1. Con l'ordinanza indicata nei preambolo il Giudice per le indagini preliminari del Tribunale di Roma - quale giudice della esecuzione - ha respinto l'istanza introdotta da G M, tesa ad ottenere la rideterminazione della pena inflitta con la sentenza emessa in 5 aprile 2013 (irrevocabile il 17 dicembre 2014), con l'esclusione dell'aumento di pena disposto ai sensi dell'art. 99, quarto e quinto, comma cod. proc. pen. in applicazione della sentenza della Corte costituzionale n. 185 dei 2015. A ragione della decisione osserva, riproducendo le argomentazioni già espresse dai giudice della cognizione, che l'avvenuta applicazione della recidiva è del tutto giustificato non solo dalla esistenza di numerosi precedenti penali per reati di significativo allarme sociale, ma anche dalla consumazione dell'ultimo reato in ordine di tempo nei corso dell'esecuzione della pena oggetto di precedente condanna. Tali circostanze, aggiunge, connotano una personalità criminale particolarmente accentuata anche per l'assenza di segnali di resipiscenza.

2. Avverso l'ordinanza M ha proposto ricorso per cassazione - a mezzo del difensore - articolando due distinti motivi.

2.1 Con il primo motivo deduce erronea applicazione dell'art. 99, comma 5, cod. pen. in relazione all'art. 666 cod. proc. pen.
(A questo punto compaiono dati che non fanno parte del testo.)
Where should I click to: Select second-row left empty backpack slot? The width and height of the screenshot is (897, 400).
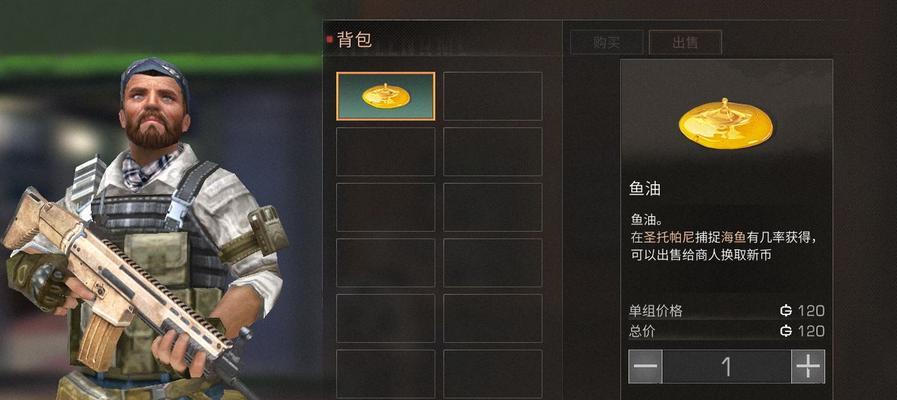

Evidenzia che il giudice all'esecuzione non ha verificato in concreto, come imposto dalla sentenza della Corte costituzionale n. 185 del 2015 che ha dichiarato l'illegittimità costituzionale dell'automatismo sanzionatorio originariamente previsto dall'art. 99, quinto comma, cod. pen., se la reiterazione dell'illecito costituisca effettivo sintomo di una più accentuata capacità a delinquere dell'autore o della maggiore gravità del reato.

2.2 Con il secondo motivo deduce l'assenza di motivazione del provvedimento impugnato e la sua contraddittorietà. Secondo il ricorrente, il Tribunale, discostandosi dalla consolidata giurisprudenza di legittimità analiticamente richiamata, ha mantenuto l'aumento per la recidiva senza procedere alla necessaria valutazione della gravità dell'illecito commesso e della maggiore attitudine a delinquere, ma attribuendo rilevanza esclusiva alla presenza di precedenti condanne per delitti non colposi

CONSIDERATO IN DIRITTO

Il ricorso è infondato, per le ragioni che seguono.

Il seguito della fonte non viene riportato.